What can general manager's do to prepare the next generation of general manager's, especially in South Africa and Africa?
Firstly, they need to play an active role in attracting talent to the industry and making the industry an exciting, appealing sector for young people to explore. Once they’ve done that, they need to offer opportunities for development and training as well as fostering a stimulating and constructively challenging working environment. The next step is to coach, mentor and guide people in their roles so that they can experience growth and realise their potential.
As we further our own expansion across Africa, our ambition is that via this focus on developing talent, we will develop a pipeline of local talent who we will see make it up to general level and over the long term have local leaders running the majority of our hotels on the continent.
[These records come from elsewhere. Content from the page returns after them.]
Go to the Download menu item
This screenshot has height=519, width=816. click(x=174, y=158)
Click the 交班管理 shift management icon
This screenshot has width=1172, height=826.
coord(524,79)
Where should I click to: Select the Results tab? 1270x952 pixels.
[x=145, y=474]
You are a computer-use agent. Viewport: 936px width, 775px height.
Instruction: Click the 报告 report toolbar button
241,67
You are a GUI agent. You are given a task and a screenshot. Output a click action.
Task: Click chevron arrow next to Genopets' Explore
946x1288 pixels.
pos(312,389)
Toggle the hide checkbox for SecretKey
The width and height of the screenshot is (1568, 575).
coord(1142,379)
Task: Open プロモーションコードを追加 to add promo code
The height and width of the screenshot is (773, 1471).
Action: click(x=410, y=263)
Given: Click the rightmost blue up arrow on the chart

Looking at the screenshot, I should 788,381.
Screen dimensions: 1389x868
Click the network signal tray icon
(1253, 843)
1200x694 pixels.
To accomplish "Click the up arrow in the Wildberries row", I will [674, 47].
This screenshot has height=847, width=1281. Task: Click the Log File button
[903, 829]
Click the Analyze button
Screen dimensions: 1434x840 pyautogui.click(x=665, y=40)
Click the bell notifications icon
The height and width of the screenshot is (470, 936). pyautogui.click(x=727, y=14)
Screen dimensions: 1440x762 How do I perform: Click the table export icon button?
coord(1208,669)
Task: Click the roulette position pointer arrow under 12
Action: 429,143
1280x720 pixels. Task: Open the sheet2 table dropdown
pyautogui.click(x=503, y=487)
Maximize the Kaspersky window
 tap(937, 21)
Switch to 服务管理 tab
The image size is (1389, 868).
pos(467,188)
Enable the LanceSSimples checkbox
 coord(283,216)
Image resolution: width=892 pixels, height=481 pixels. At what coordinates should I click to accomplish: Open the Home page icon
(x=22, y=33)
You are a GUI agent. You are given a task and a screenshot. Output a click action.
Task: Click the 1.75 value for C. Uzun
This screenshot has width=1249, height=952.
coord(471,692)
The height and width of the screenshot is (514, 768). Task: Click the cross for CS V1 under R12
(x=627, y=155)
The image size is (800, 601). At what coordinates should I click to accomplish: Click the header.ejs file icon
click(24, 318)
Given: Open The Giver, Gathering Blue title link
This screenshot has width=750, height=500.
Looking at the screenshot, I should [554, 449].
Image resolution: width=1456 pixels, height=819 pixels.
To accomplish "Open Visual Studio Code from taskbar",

Where should general manager's allocated most of their time to ensure effective running of a hotel?
General should allocate most of their time to their people – this is key as the hospitality industry is an industry of people serving people. Included in this bracket are also the employees who carry the culture of the hotel and ultimately become an extension of the brand.
Having the right attitude and the willingness to learn will take them a long way.
If general manger's don’t spend enough time motivating, mentoring and supporting their people, their culture is not secured. It then becomes difficult to enhance the business’s commercial approach - and eventually, you won’t need to talk to your guests because you won’t have any! Once the culture and the people are taken care of, general managers need to allocate the rest of their time to implementing effective commercial approaches that deliver a return on investment.
What advice would you offer to those who aspire to become a general in the hotel industry?
If you enjoy working with people and you enjoy diversity in your work, the hotel industry is a great place to consider. The general manager's role is never the same from one day to the next and the hospitality industry is a very interesting one. The opportunities and the challenges are enormous and the industry can also be very rewarding.
There are different ways in which a person can enter the industry and create opportunities for themselves. Some people are privileged enough to be able to go to a hotel school, which sets a good foundation for them, but this is certainly not a must. It is very possible to begin with an entry-level role at a hotel and work your way up.
Many of the bigger hotel companies offer fantastic opportunities through internal programmes and develop talented people in such a way that they can achieve a similar result to that which one would achieve had they gone to a hotel school. Having the right attitude and the willingness to learn will take them a long way.